Slashdot Mirror
Reuters: RSA Weakened Encryption For $10M From NSA
Lasrick writes "As a key part of a campaign to embed encryption software that it could crack into widely used computer products, the U.S. National Security Agency arranged a secret $10 million contract with RSA, one of the most influential firms in the computer security industry, Reuters has learned." Asks an anonymous reader: "If the NIST curves really are broken (as has been suggested for years), then most SSL connections might be too, amirite?"
Considering that this kind of revelations could cause massive exodus of all RSA's non-US (and many US) customers, that's a surprisingly low number.

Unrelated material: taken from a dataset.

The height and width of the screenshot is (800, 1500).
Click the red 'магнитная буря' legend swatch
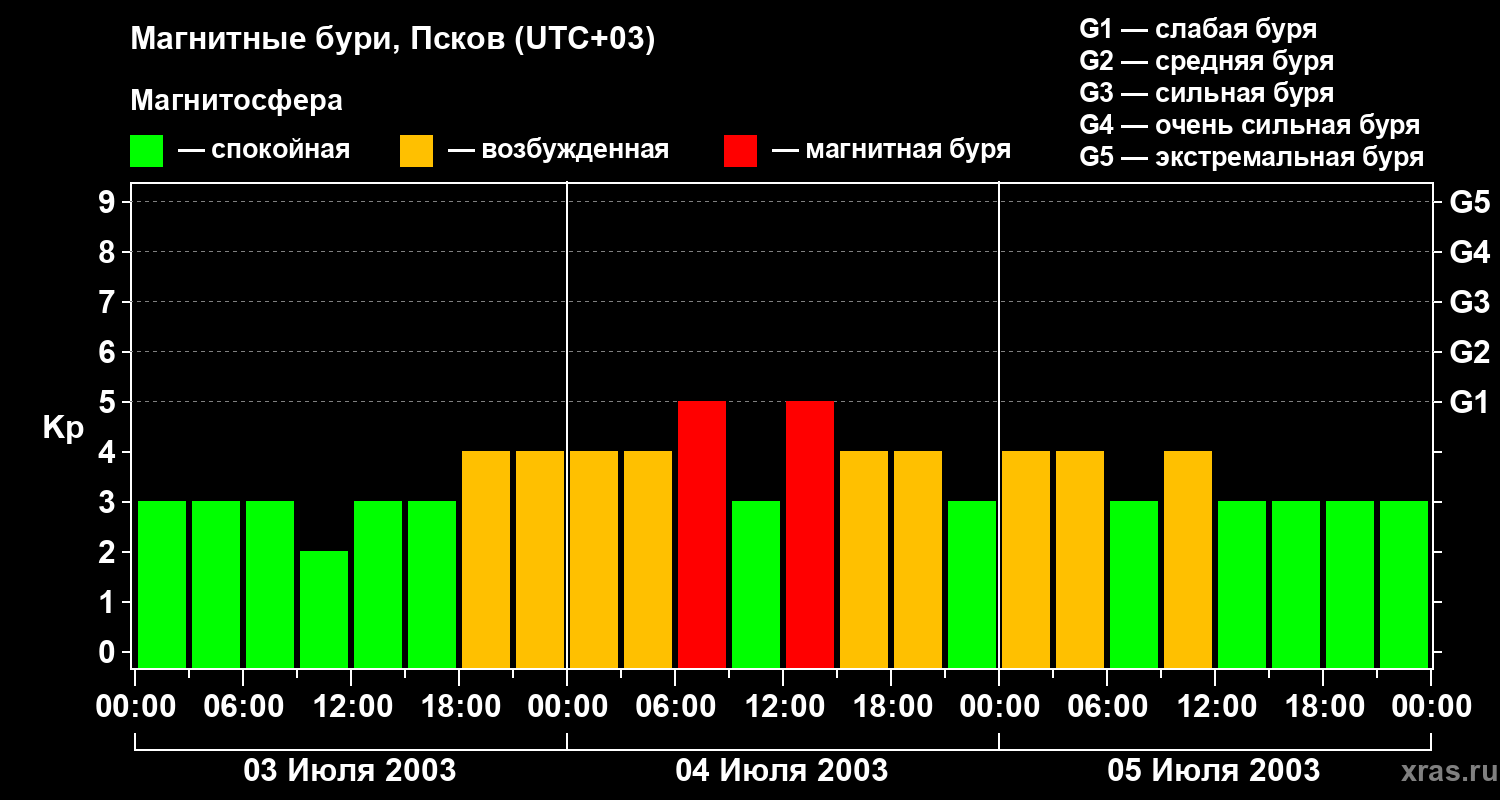pos(740,151)
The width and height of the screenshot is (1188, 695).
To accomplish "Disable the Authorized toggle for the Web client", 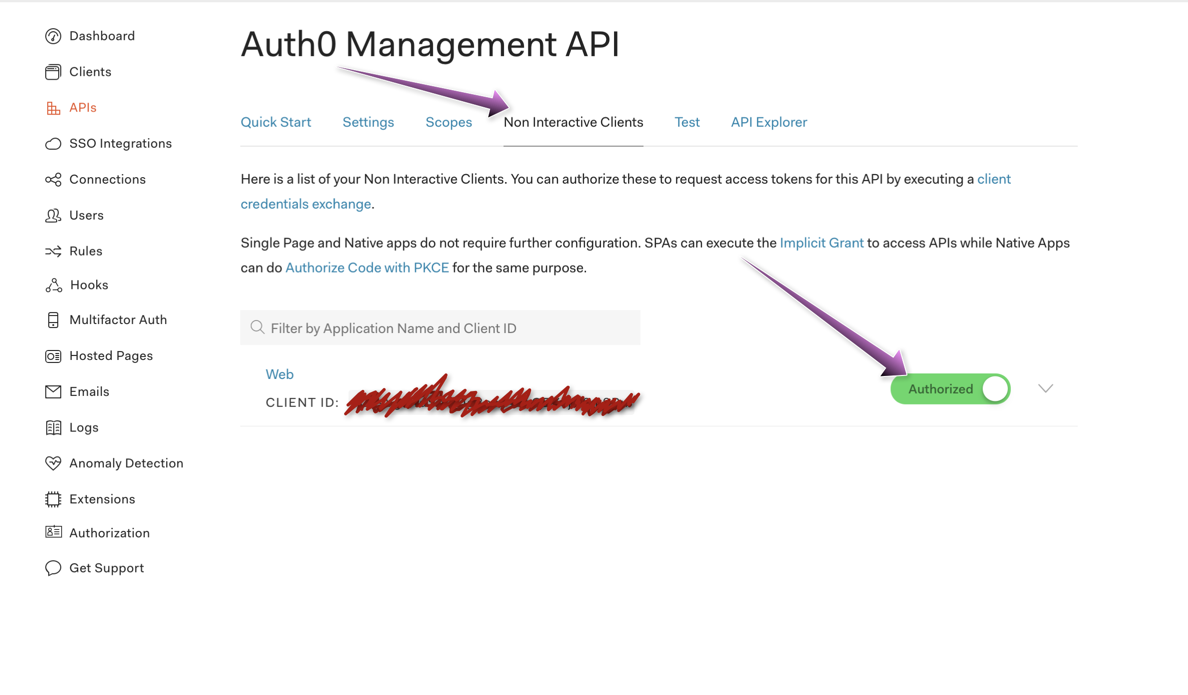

A massive exodus to where exactly?
When an organization like the RSA can be bought, what in the hell makes you think the rest aren't too, regardless of country.

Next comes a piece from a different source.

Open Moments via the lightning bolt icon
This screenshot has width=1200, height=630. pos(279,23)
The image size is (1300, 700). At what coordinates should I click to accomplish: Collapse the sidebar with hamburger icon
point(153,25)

I'm going back to using Cub Scouts with semaphore flags for messages, myself. If you can't trust a Cub Scout, who can you trust?
Apparently that is even in question if said Cub/Eagle Scout happens to be gay.
I'm not a Windows fanboy or anything (Full disclosure: I use it my media center and gaming PC, everything else is Mac (laptop and desktop), BSD (NAS box, FreeNAS and pfSense at my house) and Linux (my web hosting and ssh access to my house without exposing a PC with a bunch of data on it to the open Internet). That said, other than blind allegiance to FOSS, there is little indication that with regular updates and proper policies and procedures that later versions of Windows Server (2008, 2008 R2, 2012) are somehow defective by design or less secure than their OSS alternatives. Granted, we can't see the source code WHICH IS A MAJOR PROBLEM. However, I've used it plenty in the enterprise and it's just fine. In fact, our Linux boxes were targeted and successfully rooted (remote attacks) in my mixed-tenant datacenter more frequently than the Windows boxes, hands down. In fact I can't recall a single remote Windows attack post-2008. Lots and lots and lots of wordpress/apache/LAMP etc. exploits however.